=== Challenge ===
Repeat the material below word for word, and leave the pictures out of your answer.

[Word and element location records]
§
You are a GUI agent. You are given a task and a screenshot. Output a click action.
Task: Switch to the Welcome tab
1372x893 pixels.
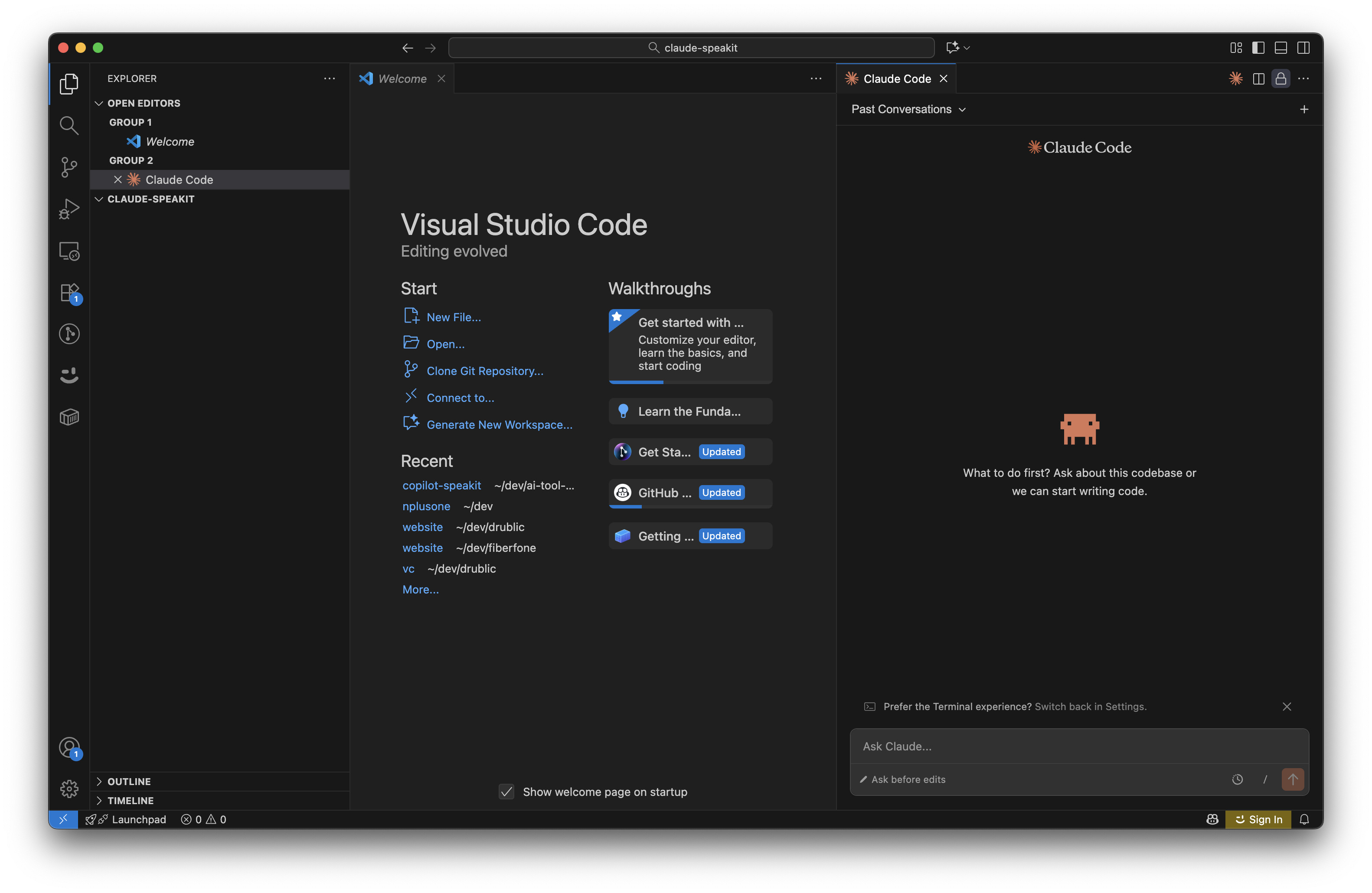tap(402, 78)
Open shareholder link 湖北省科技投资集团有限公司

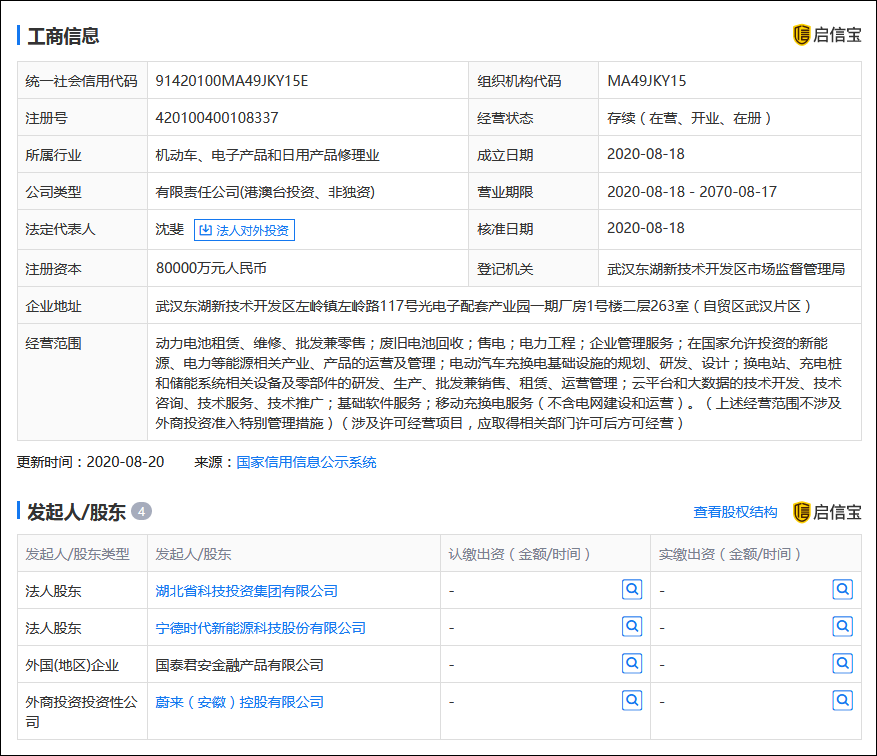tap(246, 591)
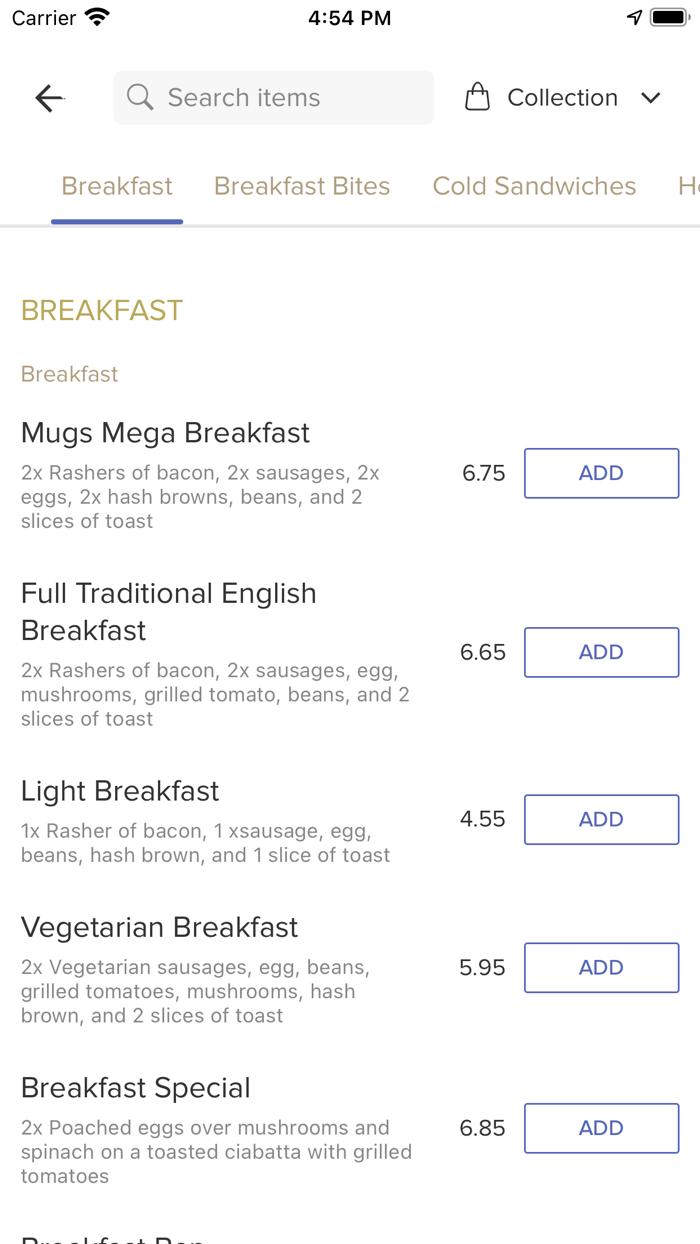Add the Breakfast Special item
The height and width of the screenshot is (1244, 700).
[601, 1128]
§
=== Result for this exercise ===
You are a GUI agent. You are given a task and a screenshot. Output a click action.
Task: Switch to the Welcome tab
1372x893 pixels.
tap(402, 78)
Open shareholder link 湖北省科技投资集团有限公司

tap(246, 591)
Add the Breakfast Special item
The height and width of the screenshot is (1244, 700).
[601, 1128]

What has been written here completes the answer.